> ZU BEARBEITENDE AUFGABEN:
1. Wie lässt sich im Beitrag über die FDP der Absatz, der mit „Die FDP strotzt also vor Selbstbewusstsein“ beginnt, als knappe Liste wiedergeben, ohne seine wesentlichen Aussagen zu verlieren?
2. Wie lässt sich der Beitrag über die FDP in drei Sätzen zusammenfassen?

> TEXTAUSSCHNITT:
* * * * * * * * *

Wie lange sind die Zeiten her, als Umfragen die FDP bei zwei (Bund) und drei (Niedersachen) Prozent sahen? Monate, Jahre? Längst vorbei, graue Vorzeit – so scheint es, denn zum Wochenstart setzt die Partei zum Höhenflug an.
Teil 1 der “Wir reden uns stark”-Kampagne läutet FDP-Fraktionschef Rainer Brüderle ein.Er glaube fest an ein starkes Ergebnis seiner Partei bei der Landtagswahl in Niedersachsen, sagt Brüderle am Montag in Berlin: „Wir werden besser sein als viele erwarten“.
Konkreter wird der niedersächsische FDP-Spitzenkandidat Stefan Birkner, der beim Wahlgang am kommenden Sonntag mit sechs bis acht Prozent für seine Partei rechnet.
Teil 3 des Eigenmotivationsprogramms steuert Wolfgang Kubicki, Fraktionschef der Liberalen im Landtag von Schleswig-Holstein, bei. Er sieht seine Partei in Deutschlands Norden schon wieder im zweistelligen Bereich, was die politische Konkurenz amüsiert kommentiert:
Ha ha- lange nicht mehr so gelacht- also Humor hat der “@shz_de: Kubicki erwartet zehn Prozent im Norden:bit.ly/WF2Aq7 via @shz_de”
— Ralf Stegner (@Ralf_Stegner) 14. Januar 2013
Die FDP strotzt also vor Selbstbewusstsein. Ein Reißen der Fünf-Prozent-Hürde scheint bei so viel liberalem Vertrauen in die eigene Stärke unmöglich. Vermutlich dauert es auch nicht mehr lange, bis Guido Westerwelle sein “Mr. 18 Prozent”-Shirt aus der Mottenkiste kramt.

* * * * * * * * *

(Einträge aus einer Datensammlung)
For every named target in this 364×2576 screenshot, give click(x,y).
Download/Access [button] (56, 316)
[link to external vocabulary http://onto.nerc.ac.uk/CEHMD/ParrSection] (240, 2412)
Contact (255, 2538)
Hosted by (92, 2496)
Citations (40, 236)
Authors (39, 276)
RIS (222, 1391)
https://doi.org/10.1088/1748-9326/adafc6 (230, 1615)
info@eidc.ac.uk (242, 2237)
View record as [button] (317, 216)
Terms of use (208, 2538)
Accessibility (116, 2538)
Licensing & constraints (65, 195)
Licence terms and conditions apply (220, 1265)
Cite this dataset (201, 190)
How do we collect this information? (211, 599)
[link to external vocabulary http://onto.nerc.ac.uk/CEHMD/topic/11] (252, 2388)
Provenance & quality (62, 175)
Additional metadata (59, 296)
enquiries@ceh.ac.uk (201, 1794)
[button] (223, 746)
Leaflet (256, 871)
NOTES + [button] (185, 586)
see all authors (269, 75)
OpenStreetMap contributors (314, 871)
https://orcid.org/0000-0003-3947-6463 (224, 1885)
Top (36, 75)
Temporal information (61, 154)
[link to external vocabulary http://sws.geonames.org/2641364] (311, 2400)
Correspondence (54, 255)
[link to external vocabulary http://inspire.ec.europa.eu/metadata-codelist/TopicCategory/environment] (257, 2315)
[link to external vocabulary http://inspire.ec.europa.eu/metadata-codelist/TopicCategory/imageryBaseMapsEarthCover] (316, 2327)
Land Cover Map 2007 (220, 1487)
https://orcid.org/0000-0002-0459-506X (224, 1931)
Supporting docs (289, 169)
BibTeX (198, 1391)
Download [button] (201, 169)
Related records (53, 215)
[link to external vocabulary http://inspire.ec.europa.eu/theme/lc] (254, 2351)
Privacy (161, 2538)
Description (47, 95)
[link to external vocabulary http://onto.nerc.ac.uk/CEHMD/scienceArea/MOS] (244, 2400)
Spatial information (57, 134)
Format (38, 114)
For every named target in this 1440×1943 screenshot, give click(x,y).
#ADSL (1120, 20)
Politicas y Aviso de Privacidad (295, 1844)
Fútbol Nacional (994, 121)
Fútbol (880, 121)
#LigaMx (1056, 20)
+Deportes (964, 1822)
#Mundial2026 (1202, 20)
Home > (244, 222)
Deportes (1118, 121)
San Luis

* * * * * * * * *

> LÖSUNGEN DER REIHE NACH:
1.
- Die FDP strotzt vor Selbstbewusstsein.
- Bei so viel Vertrauen in die eigene Stärke scheint ein Reißen der Fünf-Prozent-Hürde unmöglich.
- Vermutlich holt Guido Westerwelle bald sein „Mr. 18 Prozent“-Shirt aus der Mottenkiste.

2. Nachdem Umfragen die FDP bei zwei Prozent im Bund und drei Prozent in Niedersachsen sahen, zeigt sich die Partei zum Wochenstart äußerst selbstbewusst. Rainer Brüderle glaubt fest an ein starkes Ergebnis bei der Landtagswahl in Niedersachsen, Spitzenkandidat Stefan Birkner rechnet dort mit sechs bis acht Prozent, und Wolfgang Kubicki sieht die Partei im Norden wieder im zweistelligen Bereich. Die politische Konkurrenz kommentiert das amüsiert, etwa Ralf Stegner mit den Worten „lange nicht mehr so gelacht“.